After listening to descriptions of snares and setting them, Nylan had decided nets were more practical in the deep snow of the Roof of the World.
Then, he hadn't considered the sheer tediousness of making the damned net. With a slow deep breath, he started cutting, trying to keep his hands steady, knowing that, as in everything, he really couldn't afford to make any mistakes, to waste any of the leather.
He rubbed his nose, trying to hold back a sneeze. With the dust left over from building and the sawdust from woodworking and the soot from the furnace, he wondered why they weren't all sneezing.
Kkhhhchew! Kkkchew! The engineer rubbed his sore nose again.
"It's hard to keep from sneezing," said Siret from where she smoothed the sideboards of her cradle. "I hate it when I sneeze, especially now."
Behind and around Nylan, guards worked on their own projects. Ayrlyn was attempting a crude lutar, using fiber-cabling from one of the landers as strings. Surprisingly, Hryessa also worked on a lutar.
As he knelt on the slate floor, Nylan caught a glimpse of boots nearing.
"It's getting presentable in size," said Ryba.
Nylan stood. "The net?

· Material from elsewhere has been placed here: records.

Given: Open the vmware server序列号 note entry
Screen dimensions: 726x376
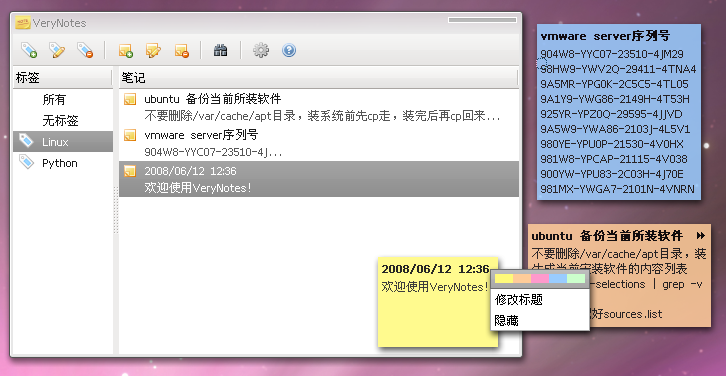Looking at the screenshot, I should coord(319,143).
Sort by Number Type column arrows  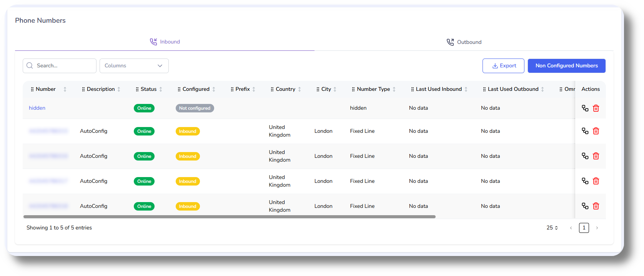click(394, 89)
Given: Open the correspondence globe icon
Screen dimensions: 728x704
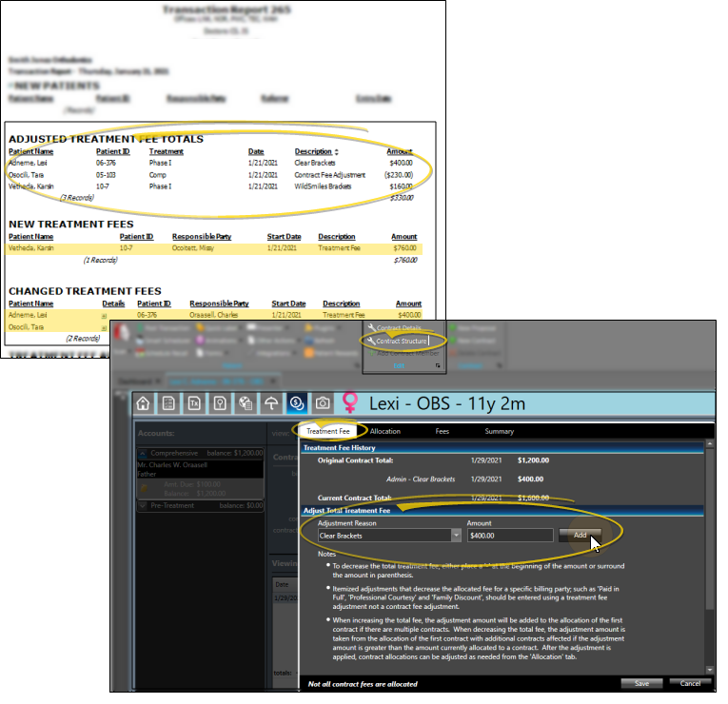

Yes. Whether it will work is another question, but I thought I'd try for another niche in the ecological framework."
The marshal laughed. "When you talk about hunting, you sometimes still sound like an engineer."
"I probably always will."
"What else are you working on?" Her eyes went to the wood behind Nylan.

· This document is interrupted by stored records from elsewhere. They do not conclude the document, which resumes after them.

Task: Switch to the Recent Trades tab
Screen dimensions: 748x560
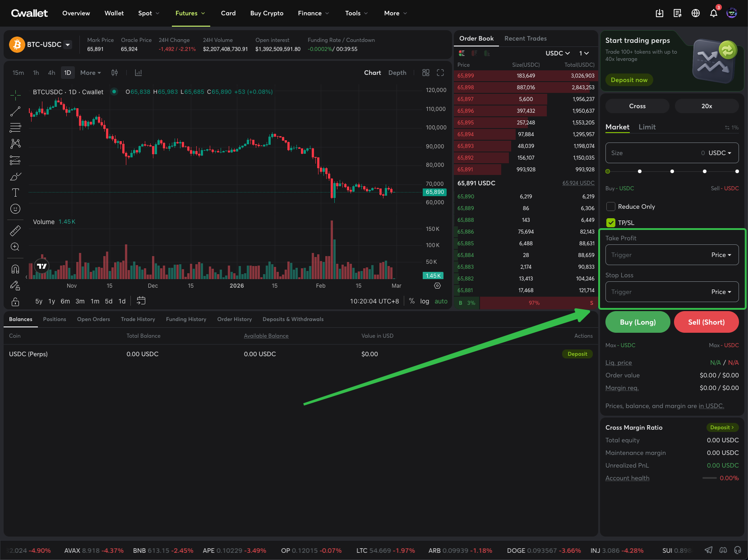Action: [x=525, y=38]
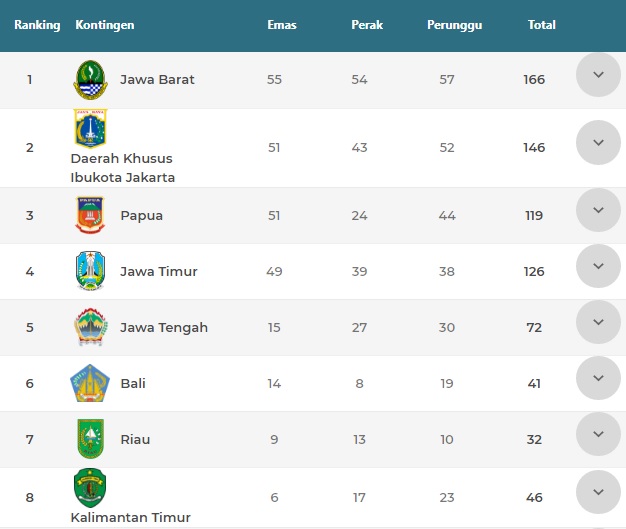Screen dimensions: 626x529
Task: Click the DKI Jakarta province emblem
Action: (x=91, y=129)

He gestured, glad that the cradle's headboard was turned so the carving was to the wall. While he couldn't conceal the cradle itself, he wanted some aspect of it to be a surprise.
"The cradle for Dyliess. A chair." He laughed. "Once the cradle's done, I'll have to start on a bed. Children grow so fast. But that will have to wait a bit, until the snows melt, and until we're in better shape."

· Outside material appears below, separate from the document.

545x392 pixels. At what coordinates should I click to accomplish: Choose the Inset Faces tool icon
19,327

"At times, I feel like life here is always a struggle between waiting and acting, and that I'll choose the wrong thing to wait on because we don't have enough of anything." Ryba forced a laugh. "I suppose that's just life anywhere."
"What are you doing?" he asked.
"Checking on what everyone else is doing. Then I'll start pulling out guards for blade practice."
"You're still doing that on the fifth level? It's dark up there."
"It works fine. They really have to concentrate. Besides, using a blade has to be as much or more by feel as by sight." Ryba cleared her throat. "Nylan ... you need practice with a blade. A lot more practice."
"Another vision?" he answered glumly.
"Another vision." There was nothing light in her voice.
"All right. After I get a little more done on the net."
"I'll be a while. I need to talk to Kyseen." Ryba's eyes passed over the back side of the cradle's headboard without pausing as she turned and crossed the space toward the kitchen.
Nylan's ears followed her progress.
". .. not a warm bone in her body ..."
"... like the queen of the world ..."
". . . even cold with the engineer . . . show him some warmth .. ."
"... she's not kept in a corner, caged up, like me," added Murkassa. "She can walk the snows."
Istril, almost like a guardian, touched the Gallosian woman's arm. "It is getting warmer. It won't be that long."
"... too long, already. The stones of the walls will fall in upon me..."
All the guards were getting worn and frazzled. Nylan hoped that Istril were right, that it wouldn't be that long, but he wasn't counting on it. That was why he worked on the net.
"... never loses sight of the weapons, does the marshal?" asked Siret, not looking up from her continued smoothing of the sideboards of the cradle she knelt beside.
"No, and she's right, even if I dread getting bruised and banged up."
"You do better than most, ser."
"You're kind, Siret, but she makes me feel like an awkward child, even when she's carrying extra weight and is off balance."
"What about me, ser?" asked the visibly pregnant guard.
"You're still sparring?"
"She says that the men around here could give a damn if I'm with child. Or have a babe in arms."
"She's probably right about that, too," Nylan answered slowly.
"Sad, isn't it?"
They both took deep breaths, almost simultaneously. Then Siret grinned, and Nylan found himself doing the same.